Perspectives et enjeux pour l’avenir
Malgré ce revers, l’industrie automobile française ne peut faire l’impasse sur le recyclage des batteries. Plusieurs pistes se dessinent :
- Consolidation des acteurs : Une collaboration renforcée entre les différents projets de recyclage pourrait émerger, comme le suggère l’ouverture de Suez à discuter avec d’autres acteurs.
- Soutien public : Un accompagnement plus marqué des pouvoirs publics pourrait être nécessaire pour sécuriser ces investissements stratégiques.
- Innovation technologique : Le développement de nouvelles méthodes de recyclage plus efficaces et économiques reste crucial.
- Adaptation du cadre réglementaire : Une évolution des normes pourrait favoriser l’émergence d’une filière de recyclage viable économiquement.
Le paradoxe du lithium argentin
Parallèlement à la suspension de son projet de recyclage, Eramet a renforcé sa position dans l’extraction de lithium en Argentine. Le groupe a acquis la pleine propriété du gisement de Centenario pour 699 millions de dollars, avec un potentiel de production pouvant atteindre 75 000 tonnes de carbonate de lithium par an.
Cette stratégie souligne un paradoxe : alors que le recyclage peine à décoller en Europe, les investissements dans l’extraction primaire se poursuivent. Cela pose la question de l’équilibre entre approvisionnement en matières premières vierges et développement d’une économie circulaire.

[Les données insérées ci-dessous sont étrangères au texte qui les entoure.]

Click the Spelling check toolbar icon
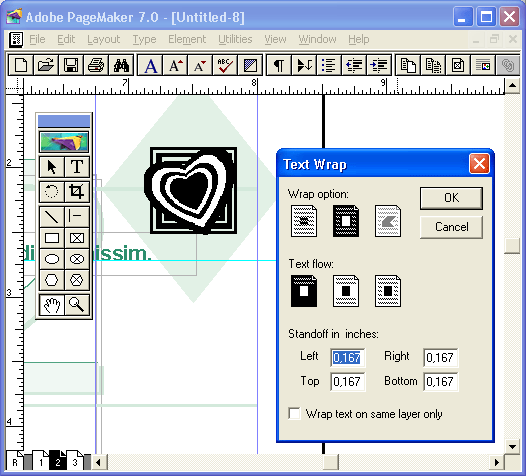526x476 pixels. pos(225,65)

La suspension du projet de recyclage d’Eramet met en lumière les défis complexes auxquels fait face l’industrie automobile française dans sa transition vers l’électrique. Entre ambitions environnementales et réalités économiques, le chemin vers une mobilité durable s’annonce sinueux. L’avenir de la filière dépendra de la capacité des acteurs industriels et politiques à coordonner leurs efforts pour surmonter ces obstacles et construire un écosystème robuste et pérenne.